By now, most companies have a website. It seems incredible that a business would choose not to have a website in this day and age, but it still happens. Since we’re talking about site conversion here though, we’ll leave the convincing of those other companies for a rainy day.
Depending on the size of your company (and the size of the website’s budget) you may have played a role in the way it looks and functions, the flow of its navigation, the platform it was built on and the content. While all of these things are important to the success of a website, they’re really just equal parts of the larger goal: to get visitors to take a specific action. In other words, to convert visitors into customers (and hopefully brand advocates).
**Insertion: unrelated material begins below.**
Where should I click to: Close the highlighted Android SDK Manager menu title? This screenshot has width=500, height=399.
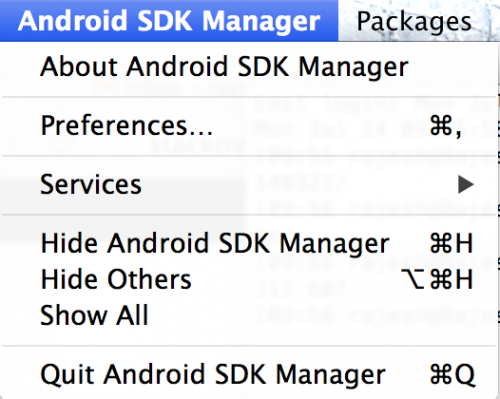(169, 21)
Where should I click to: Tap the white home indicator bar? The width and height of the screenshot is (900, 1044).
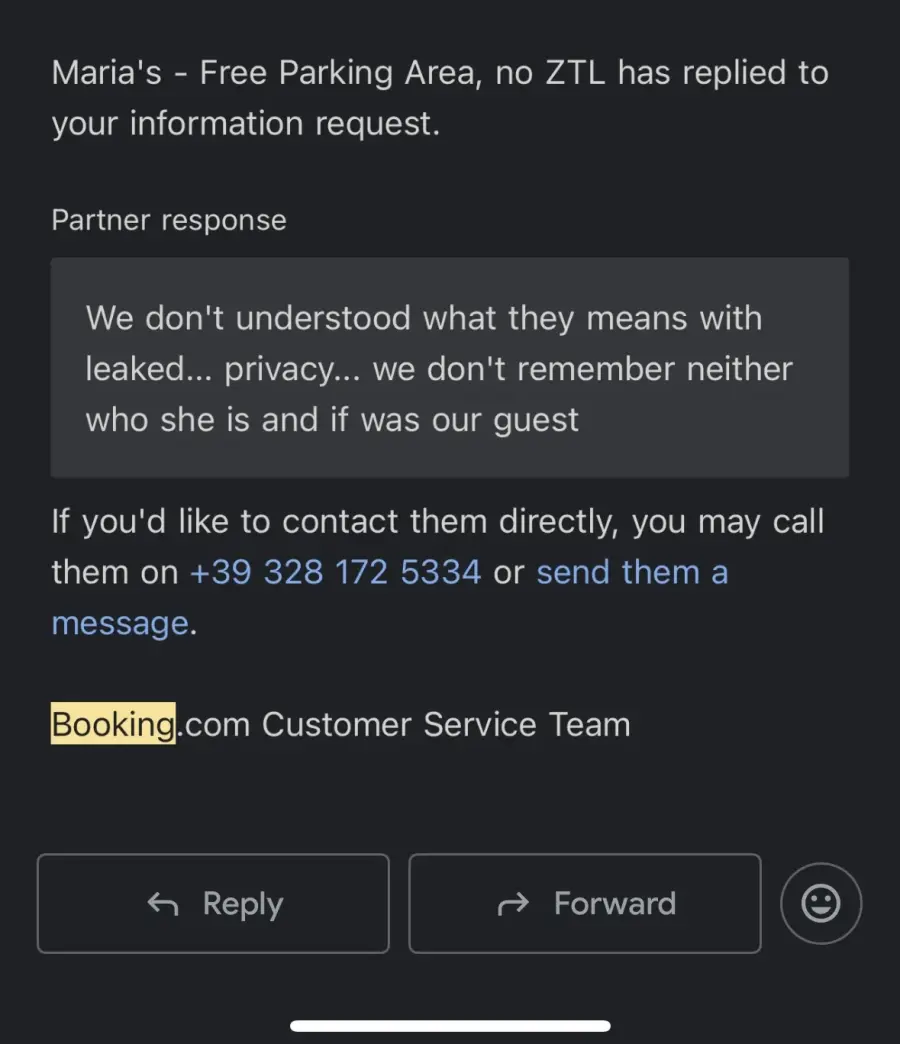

A Little Improvement Can Make A Big Difference
Companies often place too much emphasis on increasing their website’s traffic numbers while ignoring the immense power of site conversion. Traffic is important - if you aren’t getting people to your website then it may as well not exist. But if you’re a reasonably sized company and people know who you are, your website will generate nonzero traffic numbers, even with no effort on your part (and you can always confirm with Google Analytics).
Let's say one customer conversion is worth $100 to you (whether it's buying a product with a $100 margin or taking an action that leads to $100 of future profit). Let's also say that right now, you generate 250 visitors a week and convert two of them, so 2/250 (a 0.8% conversion rate) = $200 a week in website sales conversions.
Instead of worrying about increasing website traffic, which can be a lot of hard work, why not focus on site conversion? It makes more of a difference than you might think. If you focused on improving your design, messaging and calls to action, it’d be very reasonable to see a 1.2% bump in conversion (to 2% total). This would result in 5/250 visitors converting and $500 a week in website sales conversions.
For comparison’s sake, you could double your website’s traffic to 500 visitors per week (which is definitely more work than improving design and messaging) and it would only bump conversions up to 4 (because the conversion rate would still be 0.8%). A little site conversion work goes a long way!